From Kathy McAuley
I have an interest in reading about the Almonte Flour Mill, particularly going back to the time Edward Mitcheson founded and owned the grist mill. Mitcheson was the founder of the north side of Almonte known at that time as Victoria.
Edwards widow, Rachel, owned my house on Thomas St in 1870 and probably prior to that, but records are hard to find prior to the 1870 amalgamation of present day Almonte.
From my research it appears that following Edward’s death in 1856 is the same time frame that James Rosamond moved from Carleton Place to Almonte. James lived in the same house until his death, he was in his 90’s. Through my research I’ve not been able to precisely say where James took up residence in Almonte, but I believe it might be the same residence of Edward and his widow Rachel, and could possibly be the mansion facing the flour mill on Main St., which also backs on Peterson St beside Canadian Hydro Components.
Going from memory of what I’ve found online, I can add the following:
Wilkinson St off Union St N is the maiden name of Rachel and the street turns on to Mitcheson Street.
Edward Mitcheson owned the land that surrounds Union St N. Edward and Rachel are buried in the old cemetery near Ace Hardware on County rd 29. Rachel moved to Manitoba to live with her daughter following Edward’s death.
In 1847 the Mitcheson’s lost a *3 year old son in a tragic death at the grist mill.
The front door of my house on Thomas St faces the (now) rail trail, most likely because prior to rail usage, it was a street–which dates my house prior to 1860. Lastly, I would like to know if there is any documentation of where the residence of either Edward or James is located. —From Kathy McAuley
I could not find much — but I am going to keep looking.

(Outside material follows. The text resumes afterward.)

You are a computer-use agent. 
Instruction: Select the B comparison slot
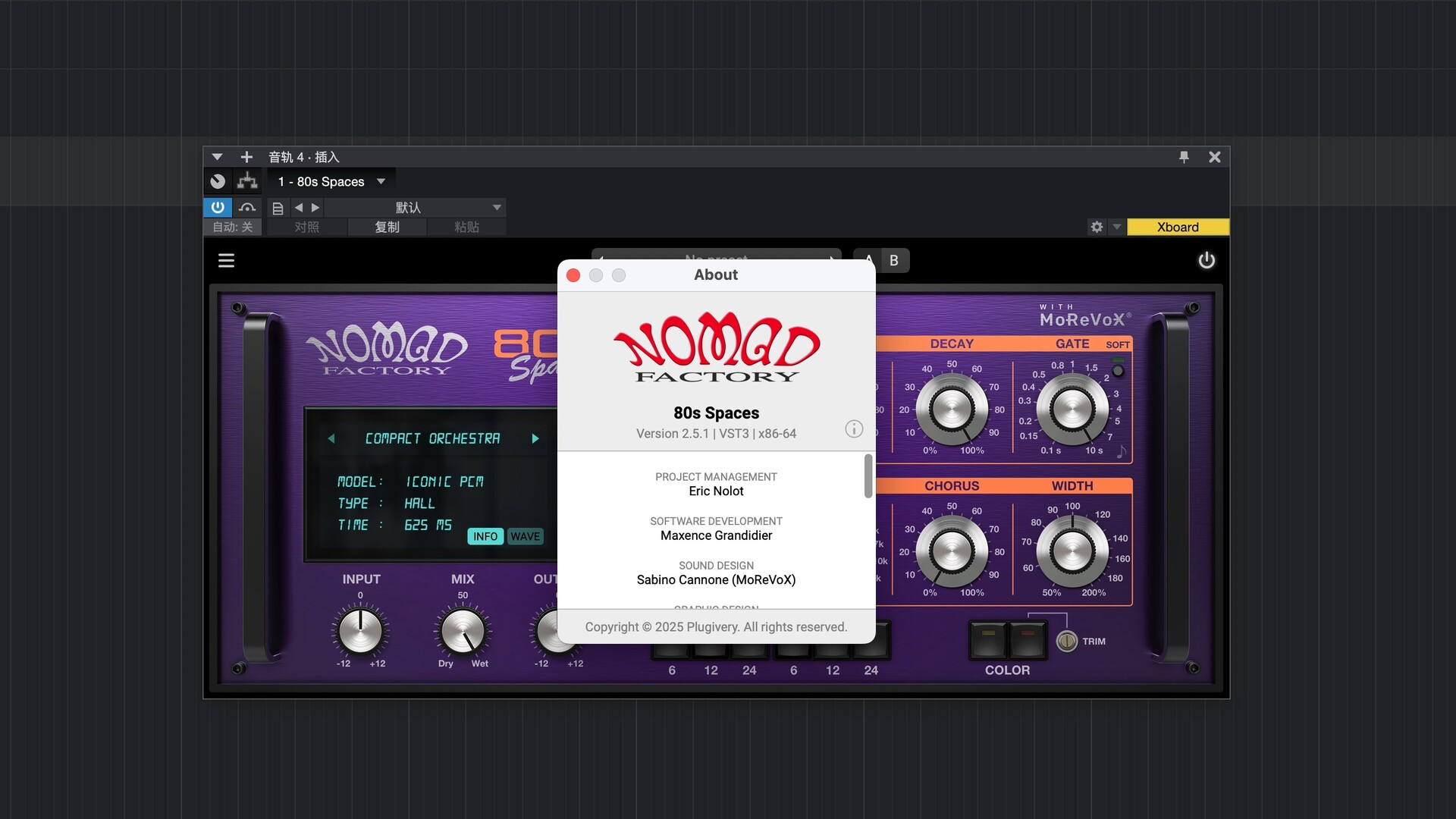coord(894,260)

#6- T and J Mitcheson from Almonte went bankrupt and their cases were taken over by a Brockville firm (sons?)
A three storey flour mill built on the east side of the upper falls in the 1840s by Edward Mitcheson was bought some few years later by J. B. Wylie, and James H. Wylie. The Hon. James Wylie’s eldest son, William G. Wylie, a magistrate and township treasurer, had died at Havana in 1851 on his way to the California gold fields.
*Perth Courier.. November 23, 1847 – A boy named Isaac Mitcheson, son of Edward Mitcheson, proprietor of the new Mills in Ramsayville, approached too near an iron shaft in the third flat of the mills, which caught hold of his clothes and knocked him violently against some posts that stood near causing almost instant death. The boy was three years and six months old.
Rachel Wilkinson was brought up by Robert Mansell and his wife Susannah. Land for the cemetery on Hwy 2 was donated by Robert Mansell. Story is that Wilkinsoon parents died on board ship from England(1820) and that they brought Rachel to Ramsay. Robert Mansell left Rachel then Mrs Michteson, a beqeust in his will.